« Les morts réclament des prières » : Fêtes et croyances folkloriques en novembre

La frontière entre octobre et novembre marque l’enchainement de plusieurs fêtes à la mémoire des disparus. L’Halloween, célébrée le 31 octobre, est probablement la plus populaire de ces journées. Son origine remonterait à l’Écosse et l’Irlande du XVIe où les enfants étaient envoyés cogner aux portes des maisons afin de « quêter pour les âmes ». Cette tradition n’est évidemment plus la même aujourd’hui, au grand bonheur des enfants.
Deux autres fêtes appartenant au culte catholique suivent celle d’Halloween : la Toussaint et le Jour des Morts. Le 1er novembre est l’occasion de rendre hommage aux saints de l’Église grâce à la prière. Pendant longtemps, la Toussaint a été un jour férié où le travail devait faire place à la commémoration. Si ce n’est plus le cas au Québec, la France a conservé ce jour de congé.

> **Consigne 1**
D'après le texte sur les fêtes de novembre, à quelle date tombe la Toussaint ?
> **Consigne 2**
Reprenez le texte sur les fêtes de novembre juste après sa dernière phrase.

> **Liste des données**
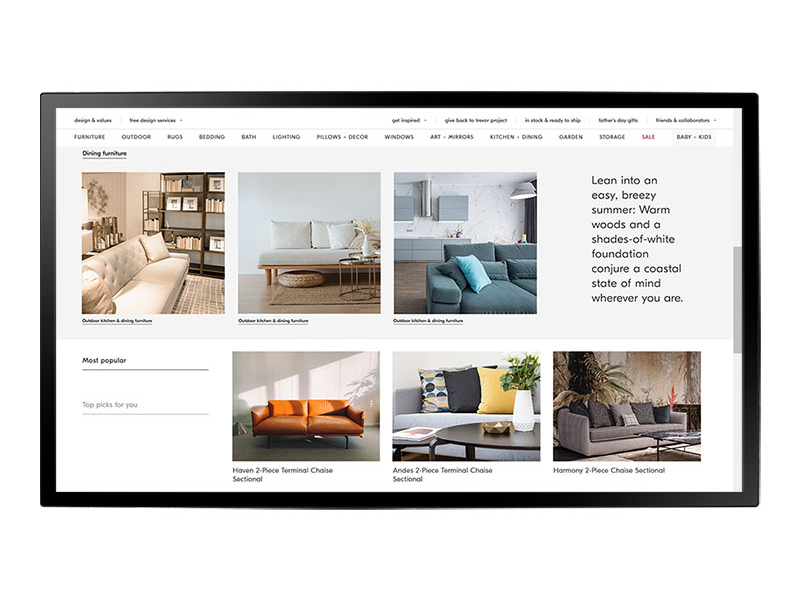Open the teal sofa kitchen photo
The height and width of the screenshot is (600, 800).
465,243

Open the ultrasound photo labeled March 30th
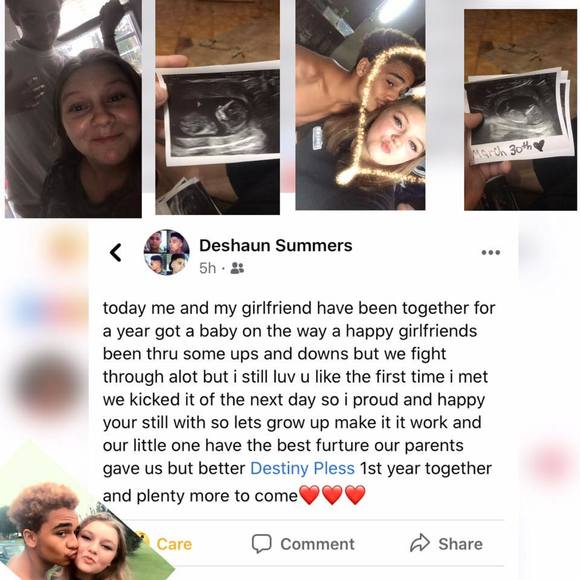pyautogui.click(x=520, y=110)
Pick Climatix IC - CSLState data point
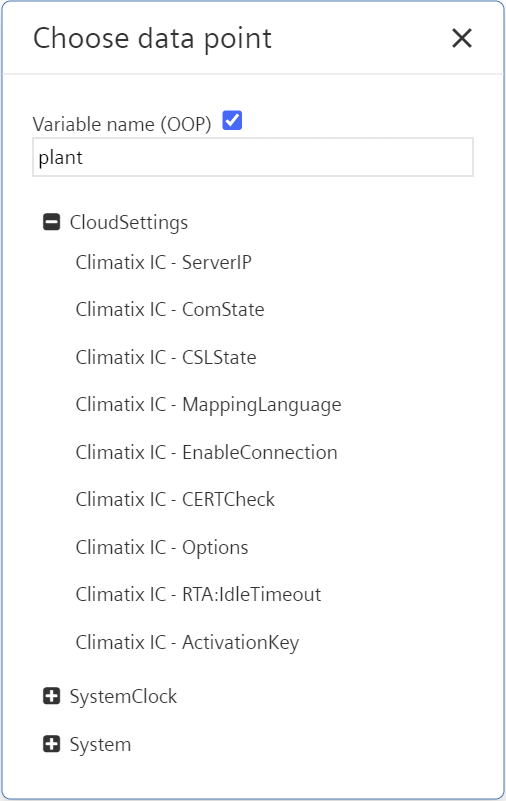 tap(166, 358)
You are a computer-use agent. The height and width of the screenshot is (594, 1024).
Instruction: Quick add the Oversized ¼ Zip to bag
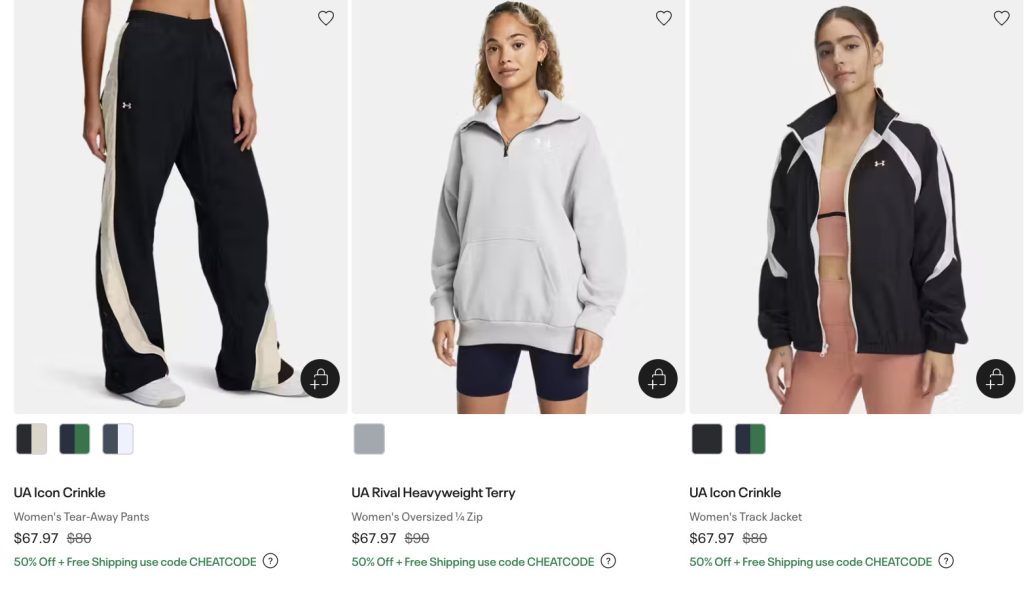tap(658, 379)
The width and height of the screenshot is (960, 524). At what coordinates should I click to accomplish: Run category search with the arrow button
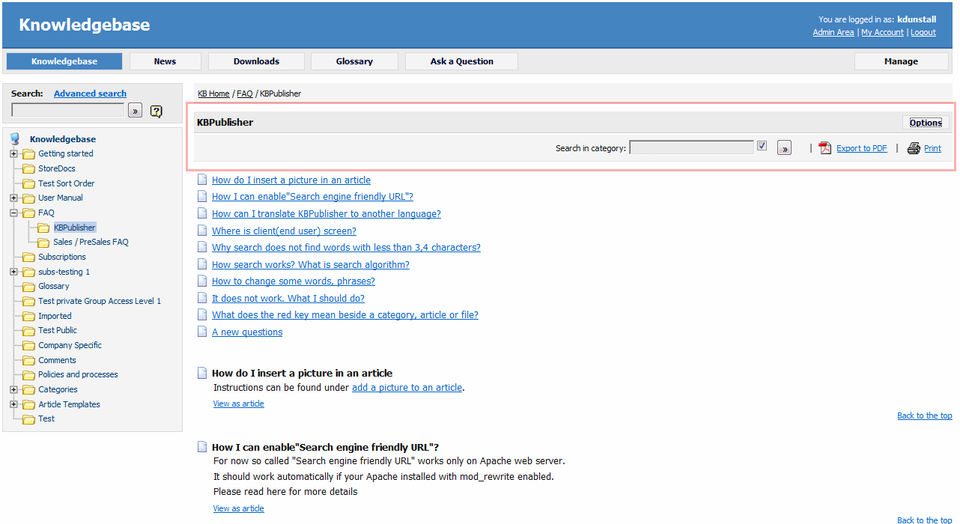tap(784, 148)
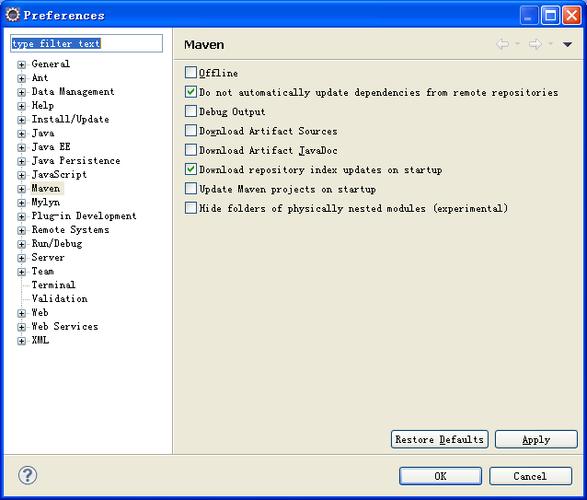Expand the Maven preferences node

[x=21, y=189]
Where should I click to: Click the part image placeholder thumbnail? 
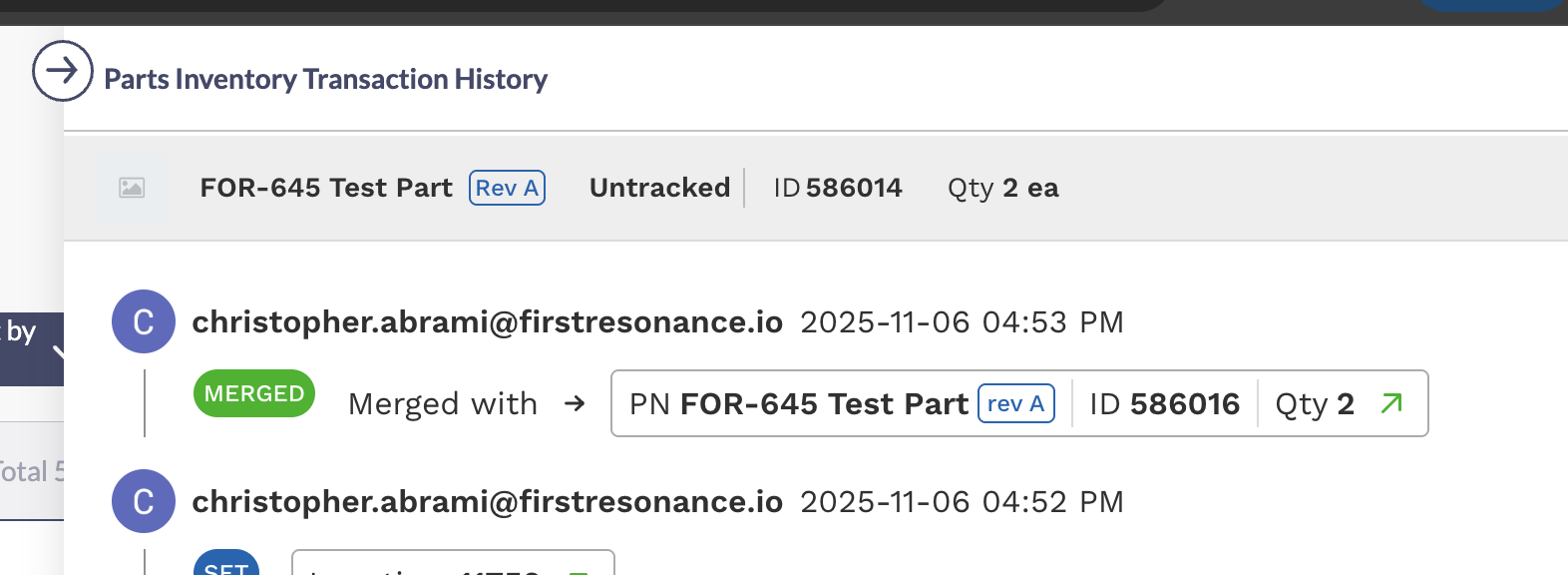(132, 188)
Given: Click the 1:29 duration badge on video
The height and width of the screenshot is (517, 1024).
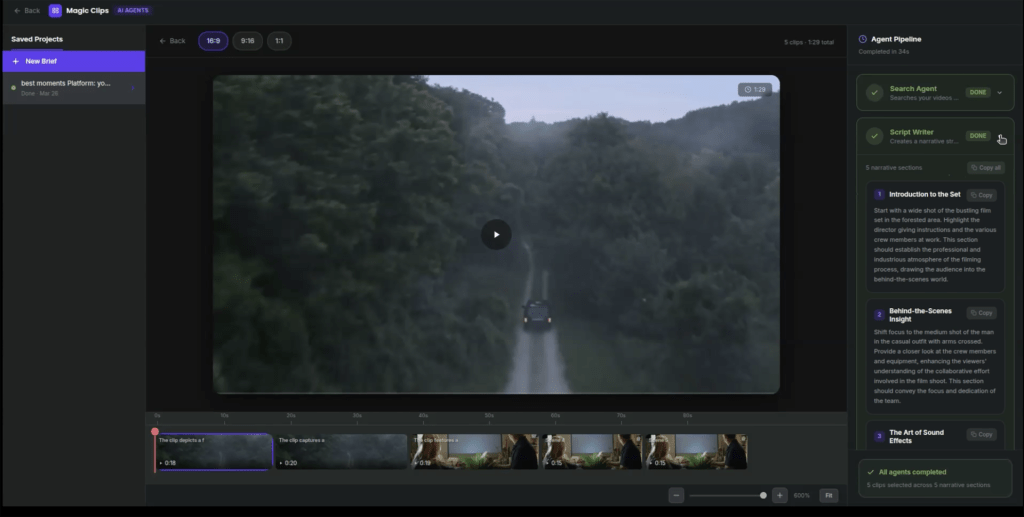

> **Réponse finale 1**
Le 1er novembre.

> **Réponse finale 2**
Le 2 novembre, souvent appelé le Jour des morts, porte en réalité le nom de Commémoration de tous les fidèles défunts. Il s’agit encore une fois d’une fête catholique durant laquelle, comme son nom l’indique, on rend grâce à la mémoire des personnes décédées. Cette fête occupe une place particulière dans le folklore québécois.

(Le Monde illustré, vol. 12, no. 600, 2 novembre 1895, p. 400)
Selon Jean-Claude-Dupont et Jacques Mathieu dans leur ouvrage Héritage de la francophonie canadienne (1986), ce moment est propice aux retours sur terre des défunts. Il n’est donc pas rare de croiser spectres et fantômes durant les premiers jours de novembre. Pour se prémunir de ces mauvaises rencontres, on recommandait de ne pas sortir entre le coucher du soleil du 1er novembre et midi le jour suivant. Ce confinement ne devait pas être l’occasion de réjouissances et d’excès; au contraire, la prière était encore une fois prescrite, en particulier à l’attention des défunts.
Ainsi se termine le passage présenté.